坂路での1週前追い切りで絶好の動きを披露したプールヴィル

【NHKマイルC(日曜=5月5日、東京芝1600メートル)dodo馬券】メモリアルな「令和」最初のGIとなる第24回NHKマイルC。もちろん当てたいが、できれば高配当で…。そんな欲張りな方は、この穴馬発掘コラムをぜひご一読ください。牝馬でマークすべきはグランアレグリアだけにあらず。「第2の女」プールヴィルに注目だ。

 今年の3歳マイル王決定戦は例年と異なり、クラシック出走馬が多くエントリー。中でも桜花賞馬グランアレグリアの参戦で注目度が一気に上がった。昨年暮れからぶっつけで挑んだ桜花賞が1分32秒7のレースレコードなら、他馬が割って入る隙は皆無にも思えるが、全力投球で走る気性と同馬にとっては最もレース間隔が短い中3週。規格外の牝馬にもまだクリアすべき課題は残されている。

 当欄が狙うは同じく牝馬のプールヴィル。桜花賞で勝負付けは済んだと決めるにはまだ早い。試練の18番枠から鞍上がとった策はまさかの逃げ。

「ハナに立たせるつもりはなかったんだけど…」

 差す競馬で1着同着となったフィリーズレビューから一転した競馬は、管理する庄野調教師でさえ想定外だった。

 道中のコースロスを最小限に抑えるべく、ポジションを奪いに出ると、内の馬が控えたことでそのままハナへ。結果的には1000メートル通過59秒4のマイペースに持ち込めたが、グランアレグリアが直線を迎える前に馬体を並べてくるまでは鞍上も想定外だっただろう。

「早めにかわされた割にはラストまで頑張っていたように内容は悪くなかったよ」という師の言葉通り、2着シゲルピンクダイヤとはわずか0秒2差。時計勝負に対応したことが今回に結びつくはずだ。

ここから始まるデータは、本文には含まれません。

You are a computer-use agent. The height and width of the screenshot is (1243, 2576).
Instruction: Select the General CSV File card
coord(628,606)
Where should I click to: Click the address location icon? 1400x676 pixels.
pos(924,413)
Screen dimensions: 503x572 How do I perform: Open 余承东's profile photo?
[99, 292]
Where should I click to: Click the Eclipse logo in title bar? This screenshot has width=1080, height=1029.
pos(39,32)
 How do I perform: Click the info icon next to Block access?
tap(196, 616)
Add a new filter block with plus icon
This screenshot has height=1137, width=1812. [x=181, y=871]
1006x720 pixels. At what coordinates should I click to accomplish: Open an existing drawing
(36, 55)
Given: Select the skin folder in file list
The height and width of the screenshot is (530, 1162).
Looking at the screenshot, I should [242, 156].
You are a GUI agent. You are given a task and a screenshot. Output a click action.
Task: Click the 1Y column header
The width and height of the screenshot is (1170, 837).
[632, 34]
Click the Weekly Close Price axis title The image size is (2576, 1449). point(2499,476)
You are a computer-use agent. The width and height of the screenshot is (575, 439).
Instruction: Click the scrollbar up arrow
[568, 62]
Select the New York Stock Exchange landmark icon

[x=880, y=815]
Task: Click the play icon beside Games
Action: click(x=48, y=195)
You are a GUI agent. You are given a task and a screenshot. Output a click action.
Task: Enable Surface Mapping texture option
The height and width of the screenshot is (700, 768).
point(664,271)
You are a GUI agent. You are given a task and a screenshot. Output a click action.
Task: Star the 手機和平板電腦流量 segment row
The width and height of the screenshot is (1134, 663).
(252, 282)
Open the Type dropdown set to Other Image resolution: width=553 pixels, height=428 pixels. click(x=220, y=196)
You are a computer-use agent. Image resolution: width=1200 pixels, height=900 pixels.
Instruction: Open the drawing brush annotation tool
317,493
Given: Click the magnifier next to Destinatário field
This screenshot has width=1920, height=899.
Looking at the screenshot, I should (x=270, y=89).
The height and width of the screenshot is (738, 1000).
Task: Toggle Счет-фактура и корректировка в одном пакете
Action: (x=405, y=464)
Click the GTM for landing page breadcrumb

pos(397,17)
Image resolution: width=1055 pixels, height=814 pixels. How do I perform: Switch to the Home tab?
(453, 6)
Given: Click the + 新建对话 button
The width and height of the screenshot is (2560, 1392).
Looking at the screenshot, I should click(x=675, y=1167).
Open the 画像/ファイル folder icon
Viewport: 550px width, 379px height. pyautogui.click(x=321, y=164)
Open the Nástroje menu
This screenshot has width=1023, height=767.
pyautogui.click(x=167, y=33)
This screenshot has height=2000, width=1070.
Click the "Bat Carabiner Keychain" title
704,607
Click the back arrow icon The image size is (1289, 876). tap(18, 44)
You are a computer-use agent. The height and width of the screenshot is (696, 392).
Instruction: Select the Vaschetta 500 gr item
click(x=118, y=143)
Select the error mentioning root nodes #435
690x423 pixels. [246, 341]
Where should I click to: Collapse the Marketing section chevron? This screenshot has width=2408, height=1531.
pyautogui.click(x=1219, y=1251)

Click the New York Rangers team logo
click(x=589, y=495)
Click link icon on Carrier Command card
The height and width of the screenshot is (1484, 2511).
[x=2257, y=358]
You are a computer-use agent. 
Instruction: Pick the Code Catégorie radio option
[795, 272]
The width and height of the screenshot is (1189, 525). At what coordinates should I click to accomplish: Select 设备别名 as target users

 課題だった肉体面は3歳を迎えて強化されつつある。420キロ前後の馬体は間隔を詰めると減ってしまう傾向にあったが、この中間は1週前にしっかりと攻め馬を消化。「今は体重の維持ができているからね。もう1週やれば十分でしょう」と庄野調教師。今回同様に中3週だった桜花賞時と同じメニューをこなせており、反動の心配は無用だ。

 東京に舞台が替わることがグランアレグリアにとってアドバンテージとは言い切れない。モマれて力を出し切れなかった朝日杯FS(3着)、完勝を飾った桜花賞の流れを考えれば、今回もポジションを取りにいくことは確実。さらに馬群を避けて速い流れを刻むようなことがあれば…。阪神ジュベナイルFで唯一、先行して掲示板に踏みとどまったプールヴィルの欧州血統を背景にしたスタミナが威力を発揮する。

 桜花賞馬が当レースに出走するのは2例目。初めて参戦した2005年はラインクラフトが勝利を収めただけでなく、2着デアリングハートと桜花賞組のワンツー決着。令和でも歴史が繰り返されるなら…。グランアレグリアの存在に隠れた、同じ桜花賞組のプールヴィルが、おいしい配当を提供してくれるはずだ。